Problem requirements » Can you copy out the records from the line with "Show hidden bookmarks with the double arrow" to the line with "[x=390, y=42]", both included, leaving the pictures out of your answer?

Data rows »
──────────

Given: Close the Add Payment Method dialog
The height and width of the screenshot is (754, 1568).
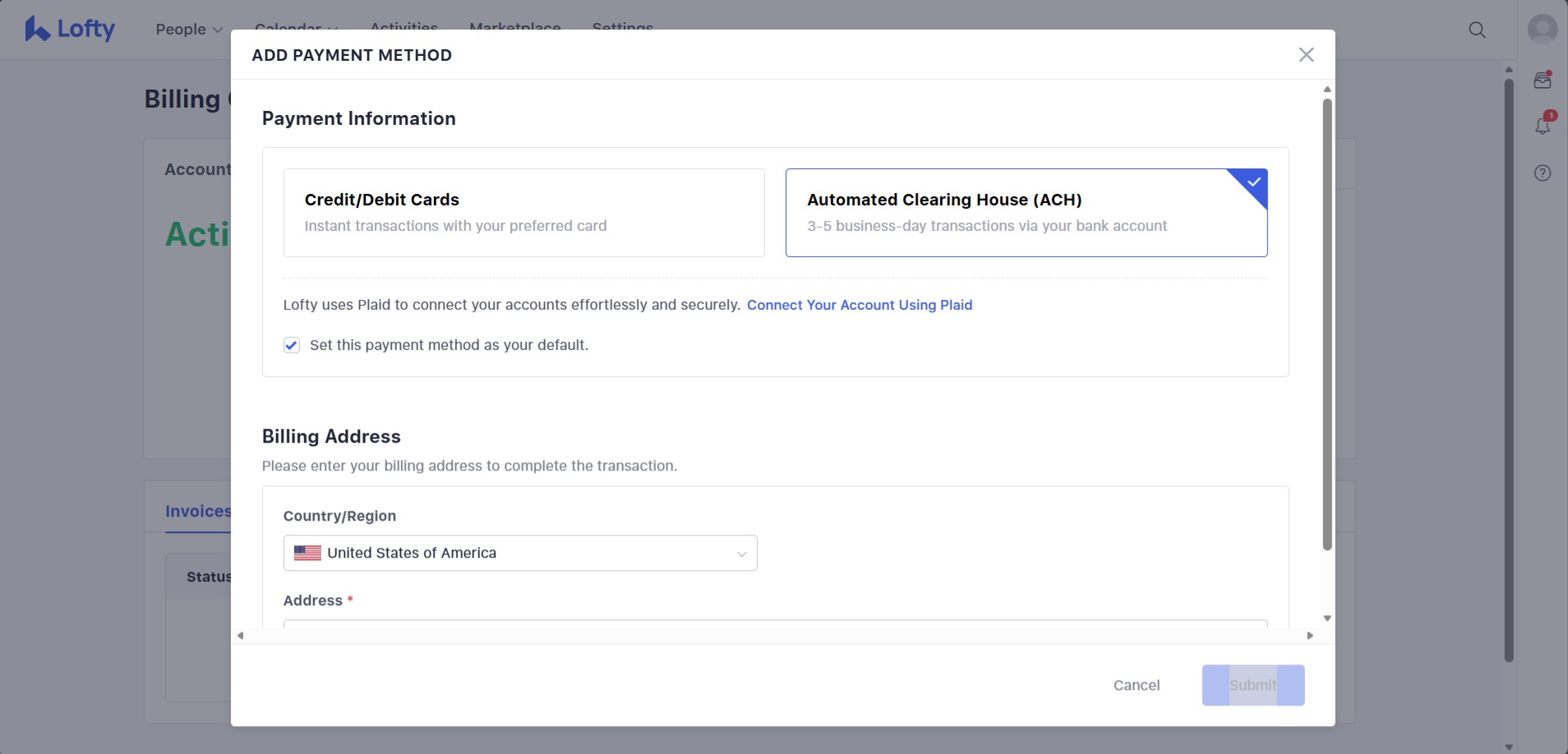Looking at the screenshot, I should click(1306, 55).
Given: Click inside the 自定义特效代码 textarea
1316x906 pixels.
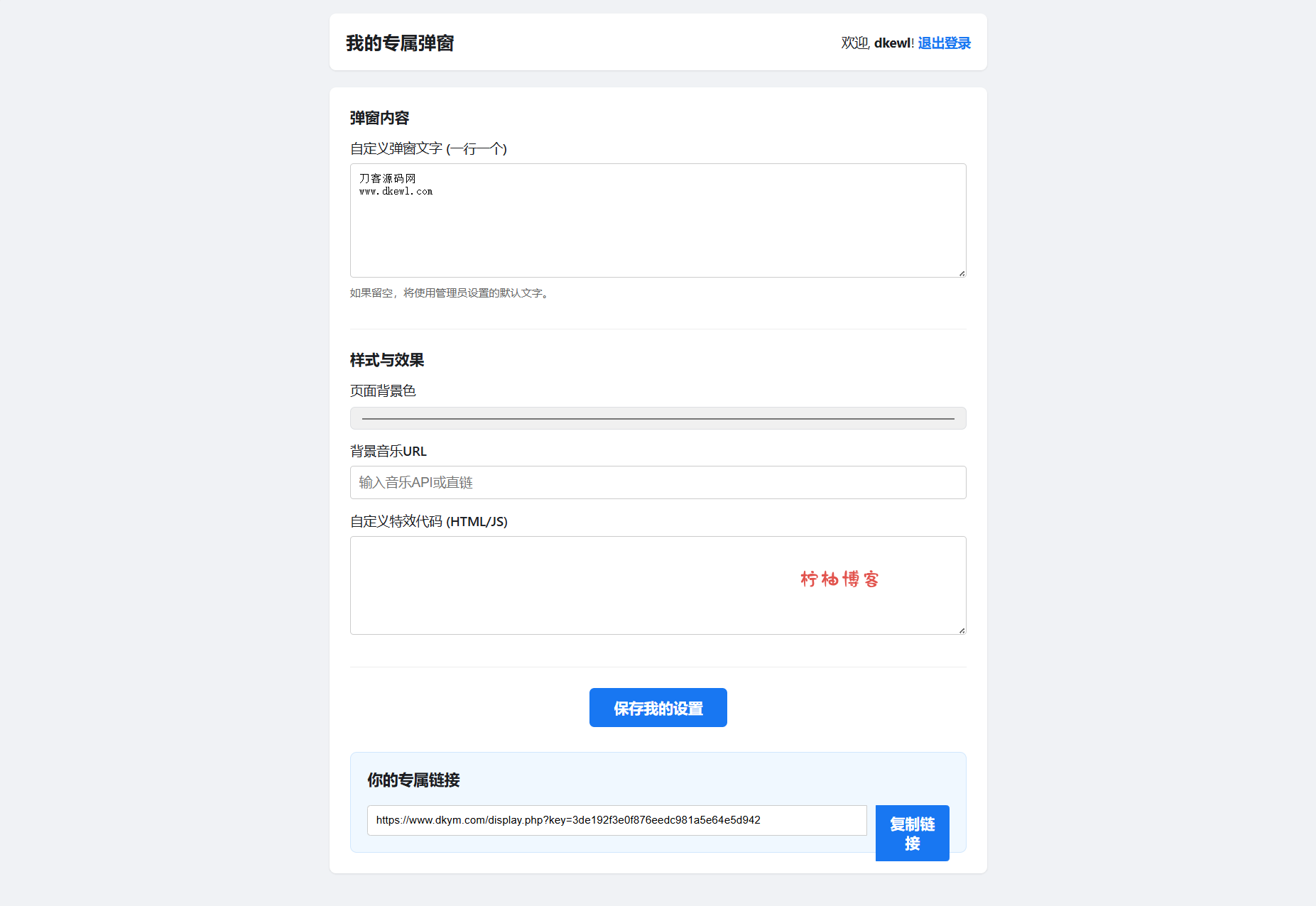Looking at the screenshot, I should pyautogui.click(x=658, y=586).

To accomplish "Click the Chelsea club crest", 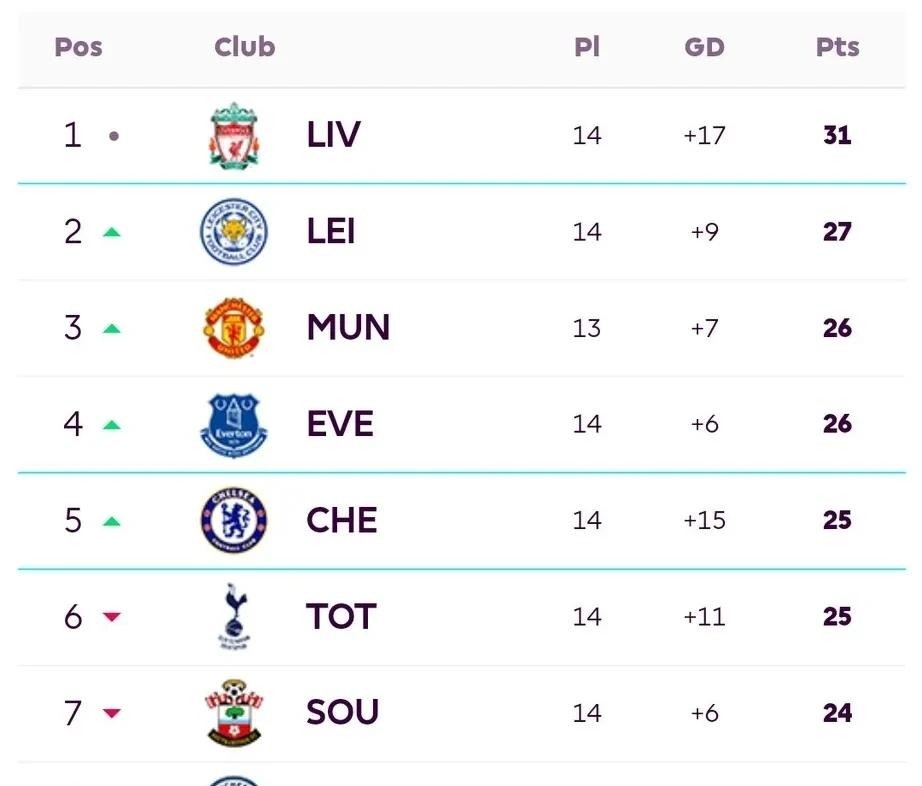I will [234, 520].
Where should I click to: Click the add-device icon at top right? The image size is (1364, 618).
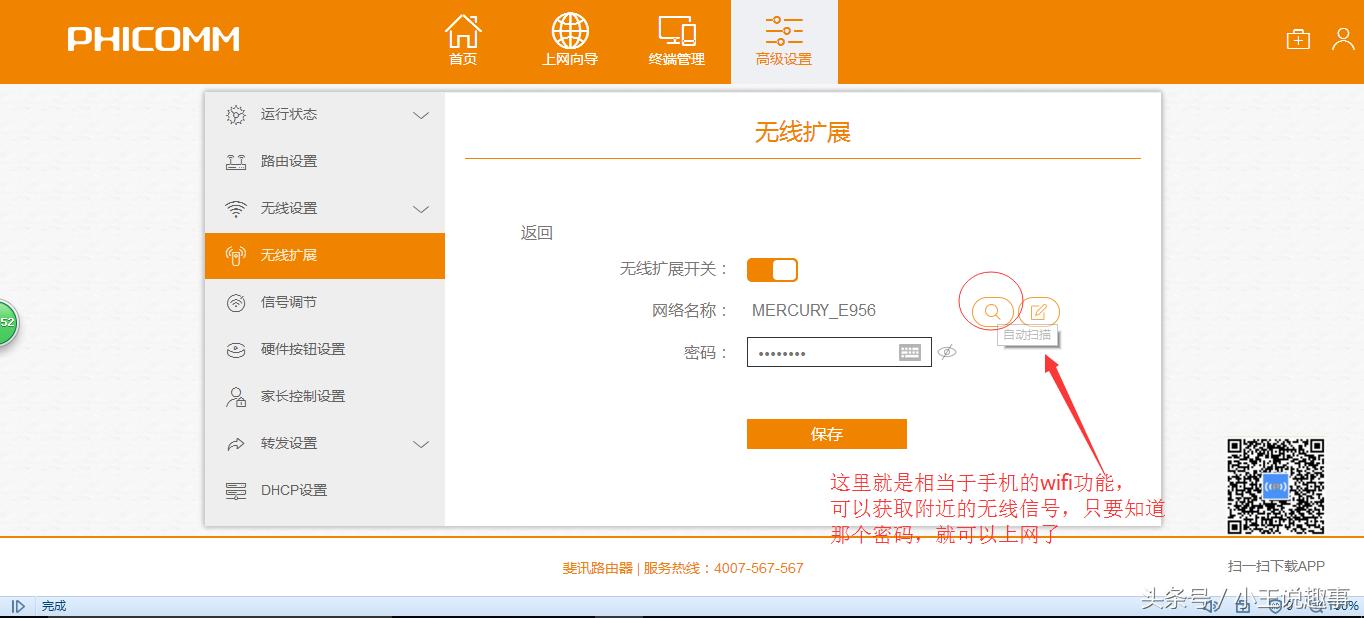1297,39
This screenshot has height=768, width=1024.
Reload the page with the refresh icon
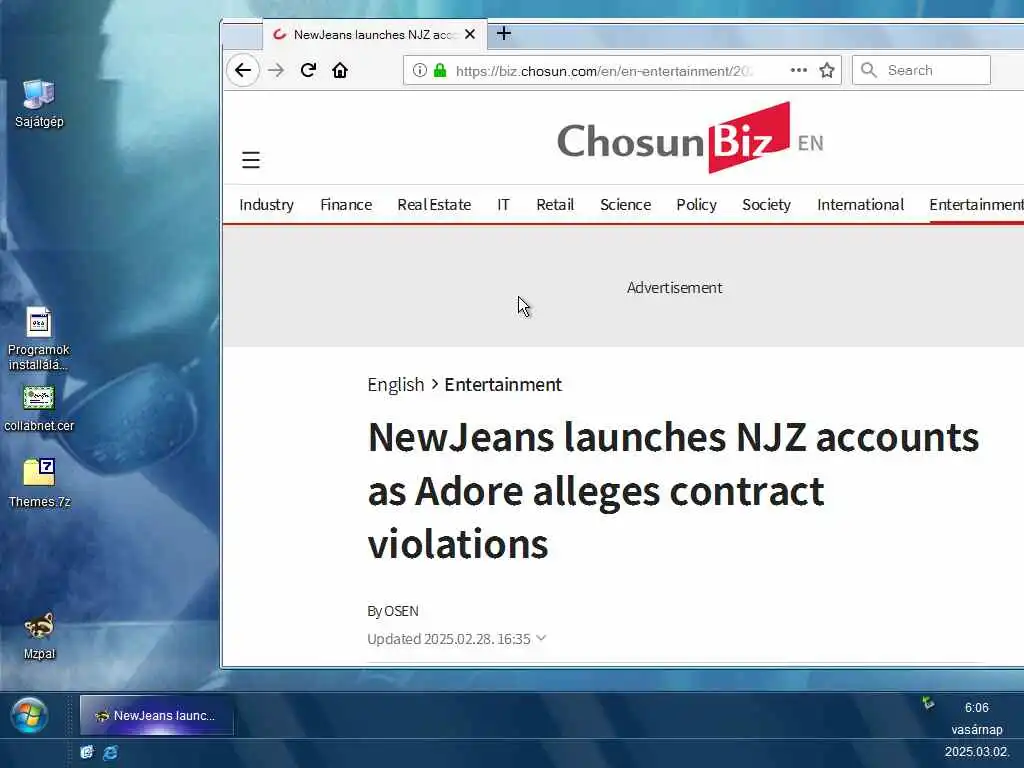pyautogui.click(x=308, y=70)
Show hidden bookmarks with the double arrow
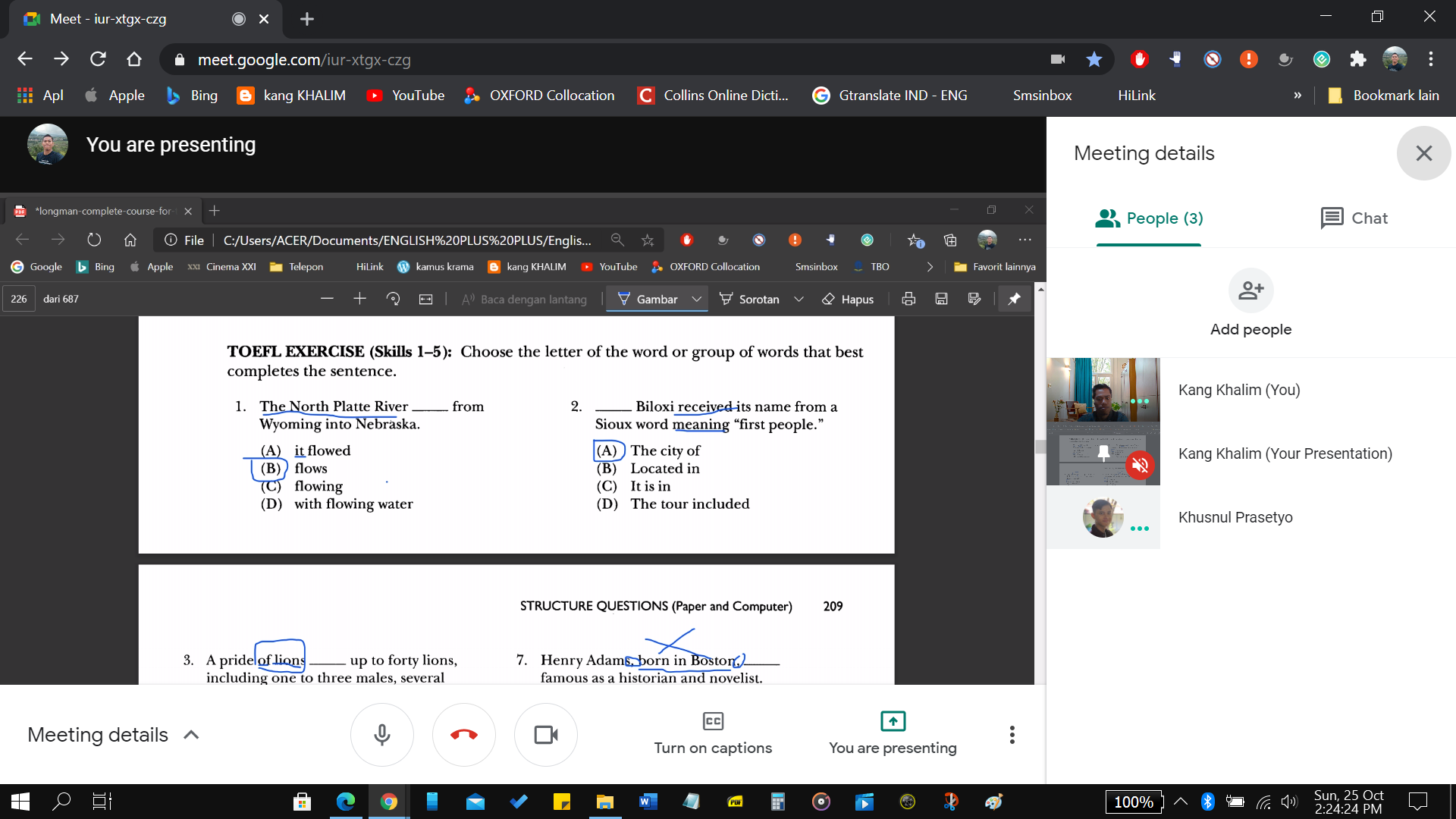This screenshot has height=819, width=1456. (1298, 96)
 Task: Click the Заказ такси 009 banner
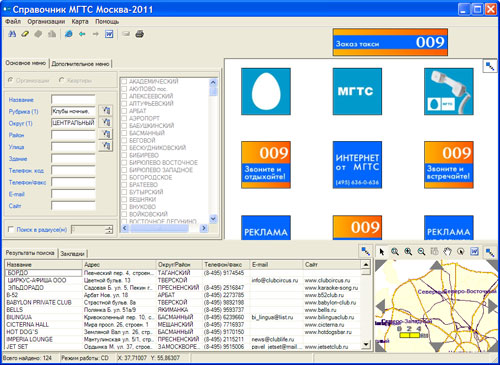[x=390, y=42]
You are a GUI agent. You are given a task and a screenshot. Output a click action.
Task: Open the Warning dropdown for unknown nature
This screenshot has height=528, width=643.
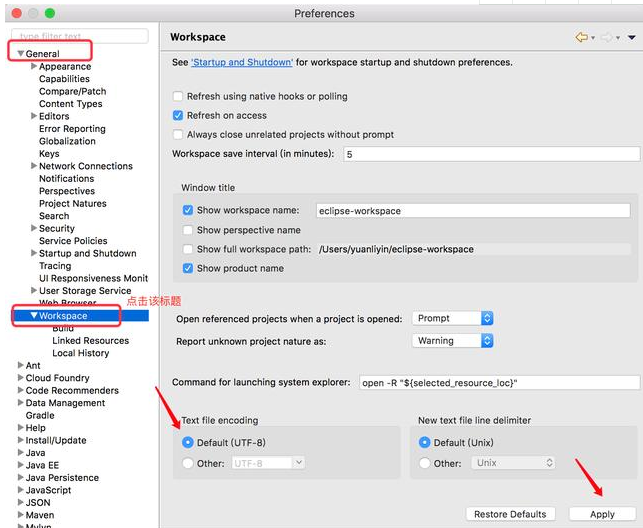(x=453, y=340)
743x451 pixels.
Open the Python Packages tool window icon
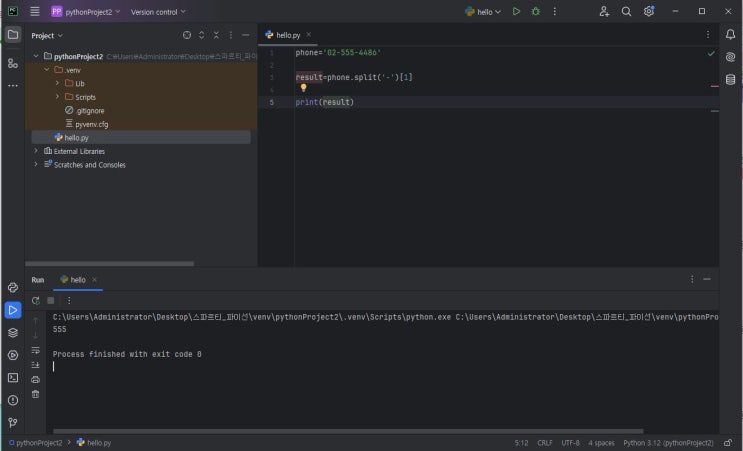13,333
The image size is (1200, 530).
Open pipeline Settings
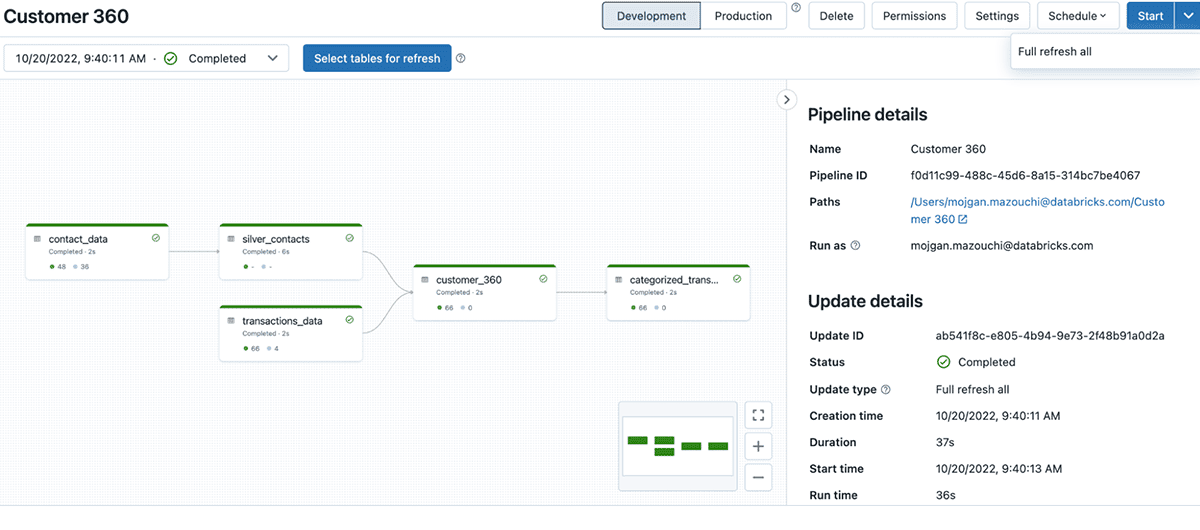[996, 16]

──────────

Written answer »
Show hidden bookmarks with the double arrow
This screenshot has height=819, width=1456. (1298, 96)
 Task: Click the Заказ такси 009 banner
[x=390, y=42]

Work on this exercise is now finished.